I'm looking for opinions on product photography.

I've never had a consistent style and I'm terrible at deciding which one to keep using. So I would love your opinions.

The white bricks my personal favourite. Which do you prefer?


----------



## Teddy-dog (Nov 2, 2017)

Top or bottom for me  I think having the white background keeps the eyes on the product! 

I do like the bricks


----------



## DogsGoneRoaming (Nov 4, 2016)

Teddy-dog said:


> Top or bottom for me  I think having the white background keeps the eyes on the product!
> 
> I do like the bricks


Thanks!
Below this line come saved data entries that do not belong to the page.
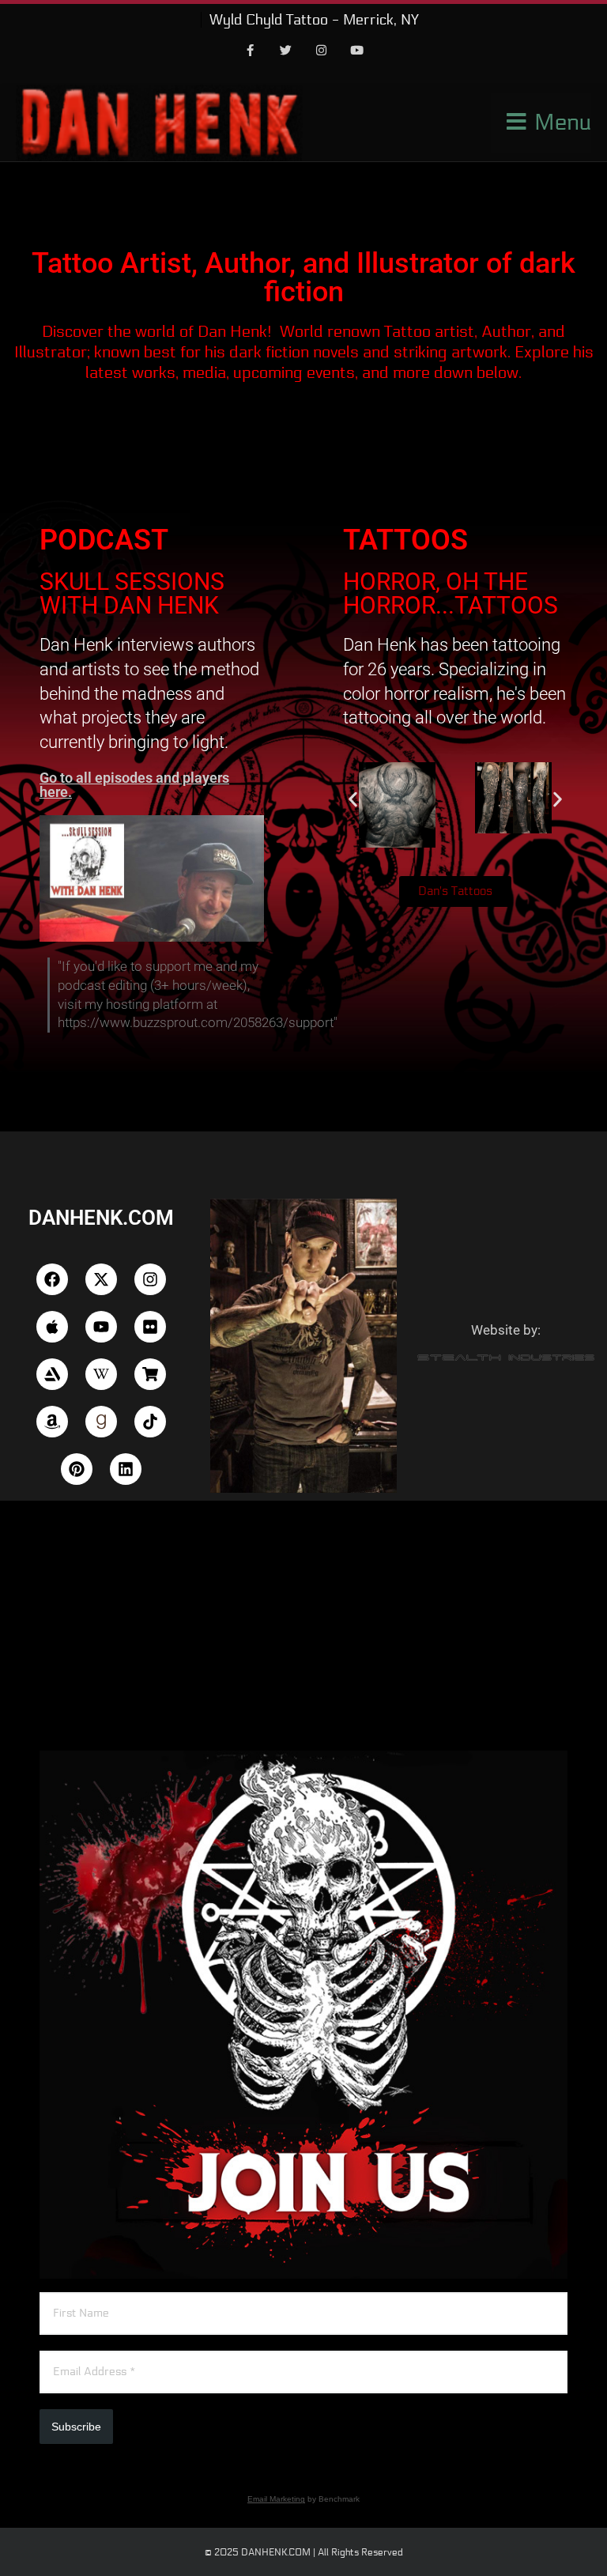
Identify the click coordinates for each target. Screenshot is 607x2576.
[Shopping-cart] (150, 1374)
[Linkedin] (125, 1469)
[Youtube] (357, 51)
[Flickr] (150, 1327)
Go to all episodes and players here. (134, 784)
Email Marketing (276, 2499)
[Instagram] (321, 51)
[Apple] (52, 1327)
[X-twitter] (101, 1279)
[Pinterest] (76, 1469)
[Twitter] (286, 51)
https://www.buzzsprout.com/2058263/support (196, 1022)
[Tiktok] (150, 1421)
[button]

I agree. Thats why i chose white brick and wood for the new background so it still had a similar effect. I think its between the two.


----------



## Boxerluver30 (Jun 14, 2017)

I like the white brick background too


----------



## DogsGoneRoaming (Nov 4, 2016)

Boxerluver30 said:


> I like the white brick background too


Thanks! I think I will be sticking with it.


----------



## Burrowzig (Feb 18, 2009)

I find the bricks distracting (however nice they are), so the bottom one works best as a marketing tool.


----------



## JRB123 (Jun 22, 2017)

As above - white bricks are lovely but the plain white really shows off the product better with no distractions


----------